What the response needs is every record, repeated verbatim, and no images.
- - -
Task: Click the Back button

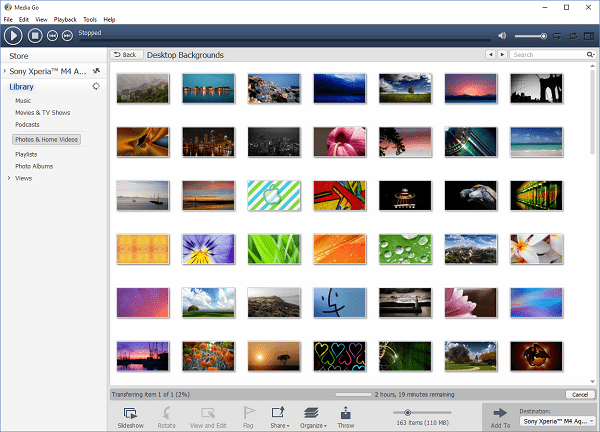Action: pos(126,55)
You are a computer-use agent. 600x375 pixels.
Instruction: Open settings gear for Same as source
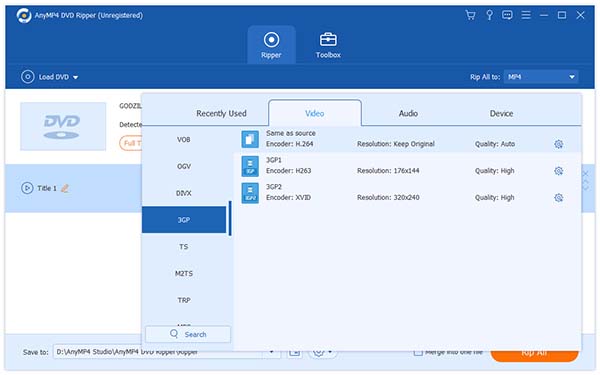[x=558, y=144]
- - -
COMPLETED EXERCISE —
Task: Click the Back button

Action: pos(126,55)
You are a computer-use agent. 600x375 pixels.
Instruction: Open settings gear for Same as source
[x=558, y=144]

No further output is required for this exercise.